Fear of heights...
Hi everyone,
I have a really strange question for you all, but it is really as serious as it gets...
I'd like to build a Farrier trimaran in the future, probably the new F-22 or an F-82 type. Major problem is that my wife and I went out on an F-82 some years ago and it scared her. Not the wind, not the spray, not the speed, it was a very very gentle day. No, what scared her was the view of the water rushing by under the nets! The ironic thing is that this is what I love most 🙁 To think she didn't get scared when handling the Jib on our old 20' monomaran skidding around in a swell (while I practically needed a champagne cork... for undisclosed purposes).
She is afraid of heights, and for her a chair is a high place...
I'm thinking that, because she can handle jibbing a leaner at 45 degrees, where the foothold is the opposite bench and the rail or posts are digging into your back, there must be a way for her to get used to the nets on a much more stable trimaran, or perhaps a cat?
Is there anyone out there who has experience with this kind of thing? I'm afraid that if I just take her out on any old rented boat, she might freak out permanently and our chances of sailing together would be blown.
There's just no way I'm ever going back to a monoslug, much less build one. The trimarans are my favourites because of the easy and fast trailerability, though a cruising cat (not a giant roomaran) would appear more stable.
Please help, any suggestions are welcome.
[Edited for wrong type designation]
My wife hated my
leaner
. Every time it healed she thought it was going to tip over, but loved the trimaran, although she would never sit outside of the main hull *. She liked that it did not heel so much and it had the nets to catch her if she did lose her ballance. Perhaps you could have her stay in the main * and teach her to steer or trim from there, while you get the fun of sitting out on the tramp.
Or get solid vinyl type tramps, like the old Hobie tramps, that she can't see through.
I'm no psyco-analyst, but it sounds more like she has a fear of suspended surfaces - which is really a trust issue...how does she feel when climbing a regular household staircase compared to climbing an open mesh stair case that you can see through the foot pads (like in a spiral stair case or some utility applications)?
What Jake said was exactly my first thought, too.
As he said, it sounds more like a trust problem than a height problem. I have no fear of heights at all, and it does not bother me to go up a mast to fix something -- but I am VERY uncomfortable with open net trampolines where you can see the water going by underneath. I guess it makes me feel very vulnerable, like at any moment the trampoline might break and I will fall through it.
I guess that is why I don't like trimarans that have trampolines between the main hull and the amas. And I don't like big cats that have netting between the bows instead of hard deck.

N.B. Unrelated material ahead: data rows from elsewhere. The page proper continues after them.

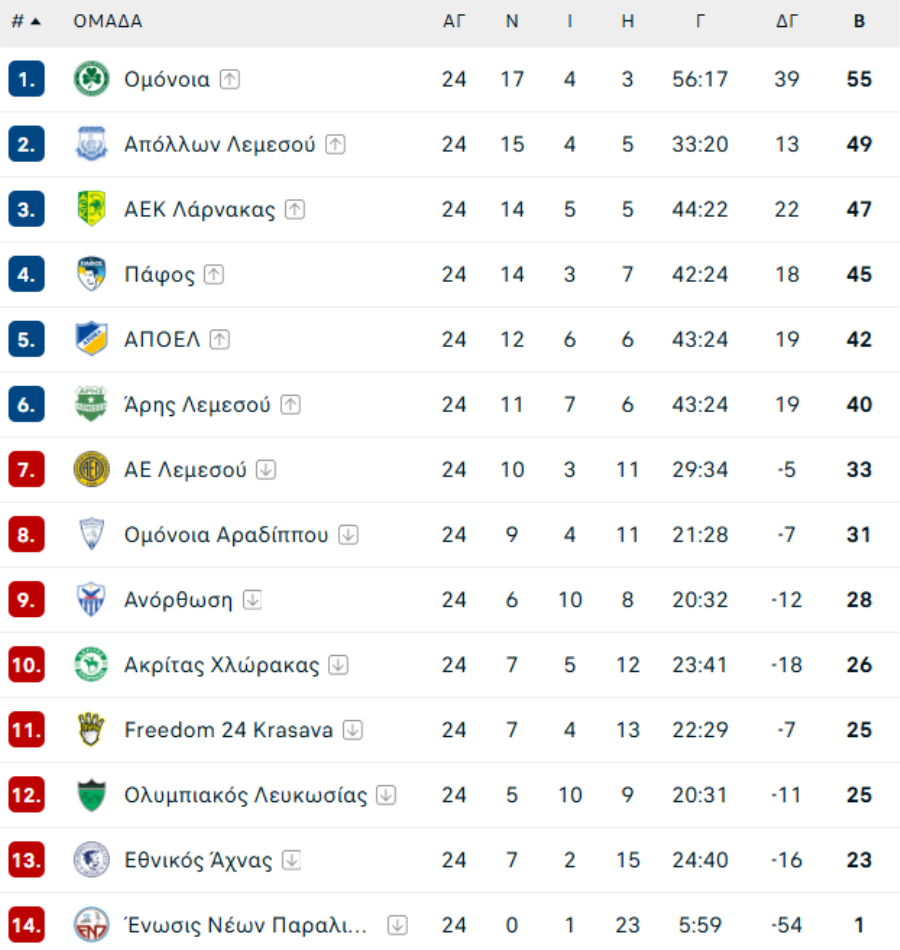Click the Πάφος team badge icon

(91, 274)
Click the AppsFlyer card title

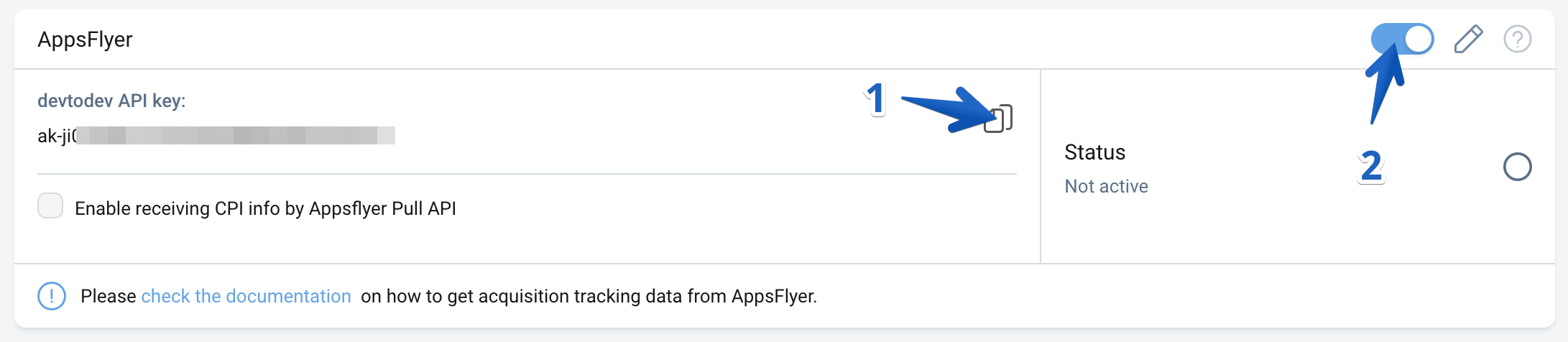(85, 40)
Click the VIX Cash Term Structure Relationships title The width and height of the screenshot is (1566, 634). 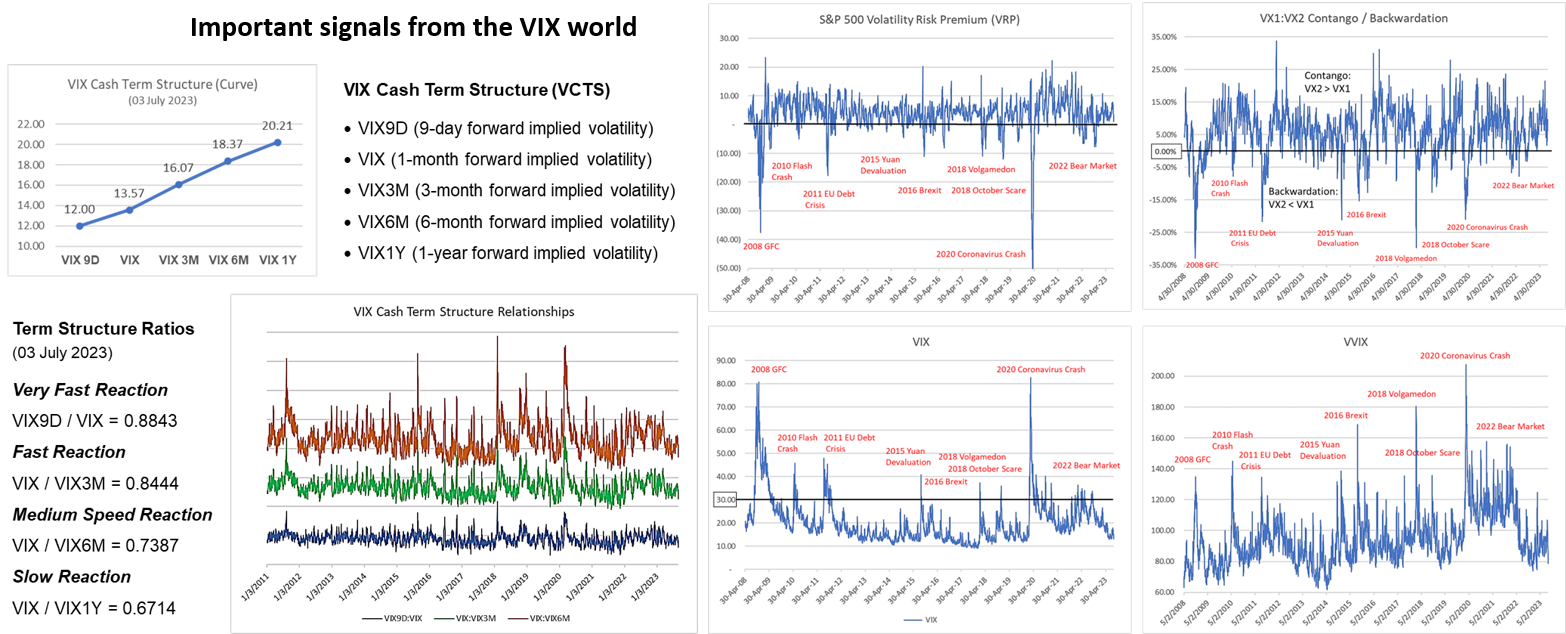click(464, 311)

The suggestions for a dense mesh or vinyl for the trampolines might help her problem. Plus the idea of keeping her in the main hull, which is the same as being on a monohull.
Hi DennisMe,
Since you plan to build your own boat the simple answer is to make a hard surface deck between hulls rather than have any kind of net. If you need to have the fold-up features typical of Corsairs perhaps you can get Ian Farrier to design a hard deck that would work and be approved for the boat of your choice. As Mary Wells can attest, they started out with hard decks on Shark catamarans and have them to this day and they fold for trailering - maybe you should just start out with a Shark!
The Reynolds 33 that I have been racing has a black mesh tramp that you cannot see through but those boats are about $185K now so it might be out of your budget range. Still that material should be readily available for whatever boat you want to use it on.
Alternatively, and
thinking outside the box
, perhaps the simplest and cheapest solution is to have her optometrist produce glasses that will not allow her to look down!! Sort of like the blinders that horses wear but on the bottom instead of the sides. Could cause some accidents so have her put them on only after getting on the boat!
Good luck!
OK,
thanks for your feed back. I guess there are some options. The opaque nets sound feasible on any tri or cat. Maybe not ideal for the forward nets though. Then keeping her in the center hull of a tri... I suppose that means having everything lead back to the ****. Again, that's not a problem for a self built boat.
I guess we'll just have to rent and see after all though. Building a boat only to find out she doesn't trust it is a tough call.